She was honored with a solo exhibition primarily made up of installation paintings based upon coal mining and the impact upon the lives of those involved in it at the Museum of Fine Art at the University of Arizona in Tucson. Dr. Peter Bermingham, Director and Chief Curator, calls Cannon “an intelligent artist not only with something to say, but also a way to say it. With time for reflection, we can appreciate how skillfully she has overcome tightly-legislated conventions about dealing with beauty and pain, materials and spirit, research and interpretation.” That show traveled to the Paul Mesaros Gallery at West Virginia University in 1996.

It was during this time that Cannon launched her signature COAL DUST BODY PRINTS. She feels the coal dust body prints have an ethereal quality to them, telling of the true spirit of the body.

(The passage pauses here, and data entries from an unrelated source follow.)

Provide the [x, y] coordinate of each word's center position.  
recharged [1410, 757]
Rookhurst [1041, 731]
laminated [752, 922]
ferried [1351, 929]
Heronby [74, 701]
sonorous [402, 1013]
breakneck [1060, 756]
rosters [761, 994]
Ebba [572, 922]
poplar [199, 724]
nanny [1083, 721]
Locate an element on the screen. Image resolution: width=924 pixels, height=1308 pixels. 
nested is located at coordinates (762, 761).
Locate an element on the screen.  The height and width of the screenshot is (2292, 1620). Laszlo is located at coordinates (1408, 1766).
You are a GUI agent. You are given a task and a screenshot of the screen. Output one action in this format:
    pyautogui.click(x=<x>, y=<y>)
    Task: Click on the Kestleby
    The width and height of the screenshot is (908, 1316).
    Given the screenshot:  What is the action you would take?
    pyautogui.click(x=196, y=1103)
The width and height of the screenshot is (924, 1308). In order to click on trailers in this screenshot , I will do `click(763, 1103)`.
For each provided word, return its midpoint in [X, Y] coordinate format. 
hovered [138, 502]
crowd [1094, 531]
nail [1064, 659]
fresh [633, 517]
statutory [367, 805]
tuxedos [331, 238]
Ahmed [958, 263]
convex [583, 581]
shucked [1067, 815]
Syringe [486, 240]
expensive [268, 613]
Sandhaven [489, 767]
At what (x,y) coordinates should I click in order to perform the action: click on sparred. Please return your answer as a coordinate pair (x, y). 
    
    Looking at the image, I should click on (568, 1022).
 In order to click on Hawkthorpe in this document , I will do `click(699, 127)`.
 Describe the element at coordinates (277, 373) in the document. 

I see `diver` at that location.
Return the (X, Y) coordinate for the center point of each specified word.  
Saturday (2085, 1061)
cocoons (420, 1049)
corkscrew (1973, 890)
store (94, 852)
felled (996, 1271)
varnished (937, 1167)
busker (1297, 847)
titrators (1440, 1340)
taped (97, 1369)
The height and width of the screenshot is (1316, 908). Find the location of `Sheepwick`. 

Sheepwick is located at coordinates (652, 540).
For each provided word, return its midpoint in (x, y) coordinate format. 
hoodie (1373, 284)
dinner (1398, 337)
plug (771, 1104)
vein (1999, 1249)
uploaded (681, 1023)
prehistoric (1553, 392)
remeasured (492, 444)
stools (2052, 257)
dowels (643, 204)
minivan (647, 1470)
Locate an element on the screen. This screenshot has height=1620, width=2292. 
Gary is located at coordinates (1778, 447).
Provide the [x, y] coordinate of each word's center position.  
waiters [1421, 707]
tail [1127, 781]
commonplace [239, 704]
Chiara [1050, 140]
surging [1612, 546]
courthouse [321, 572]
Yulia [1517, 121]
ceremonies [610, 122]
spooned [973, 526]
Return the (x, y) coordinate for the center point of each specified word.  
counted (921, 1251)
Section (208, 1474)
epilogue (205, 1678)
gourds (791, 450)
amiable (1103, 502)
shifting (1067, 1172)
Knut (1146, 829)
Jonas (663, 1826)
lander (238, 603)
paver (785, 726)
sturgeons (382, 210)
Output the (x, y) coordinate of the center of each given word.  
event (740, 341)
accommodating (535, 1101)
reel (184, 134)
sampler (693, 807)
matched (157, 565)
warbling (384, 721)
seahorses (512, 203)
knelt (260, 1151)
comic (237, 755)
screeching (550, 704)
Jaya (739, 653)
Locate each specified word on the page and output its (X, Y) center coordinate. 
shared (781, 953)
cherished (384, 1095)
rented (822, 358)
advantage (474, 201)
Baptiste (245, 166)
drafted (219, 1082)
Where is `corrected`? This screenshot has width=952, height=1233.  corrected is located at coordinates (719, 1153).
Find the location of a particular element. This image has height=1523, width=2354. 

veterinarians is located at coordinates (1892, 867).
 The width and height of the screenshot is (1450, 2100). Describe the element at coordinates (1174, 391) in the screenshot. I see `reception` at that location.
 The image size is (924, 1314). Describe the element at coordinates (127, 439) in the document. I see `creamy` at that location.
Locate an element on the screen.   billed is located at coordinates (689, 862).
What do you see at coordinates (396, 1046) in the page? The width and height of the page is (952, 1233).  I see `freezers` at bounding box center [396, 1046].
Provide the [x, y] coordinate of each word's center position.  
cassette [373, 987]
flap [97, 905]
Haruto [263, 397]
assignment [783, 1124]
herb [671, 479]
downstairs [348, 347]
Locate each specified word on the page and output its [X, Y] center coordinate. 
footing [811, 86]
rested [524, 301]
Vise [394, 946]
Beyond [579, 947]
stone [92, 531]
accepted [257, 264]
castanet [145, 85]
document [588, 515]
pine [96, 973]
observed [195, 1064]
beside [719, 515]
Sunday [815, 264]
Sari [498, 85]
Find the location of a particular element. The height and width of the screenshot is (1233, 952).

Exploring another vision, Cannon developed a series of landscapes based upon an interior sensing of nature. In addition to several L.A. exhibitions, Cannon was invited in October, 2002, to do a solo exhibition of her landscapes in Italy at the Galleria Civica di Lumezzane, a museum just east of Milan, as part of a series of exhibitions in various locations in northern Italy, to showcase Southern California artists.

Although Cannon has lived in Santa Monica since 1988, her work has continued to reflect the impact of her early visual memories.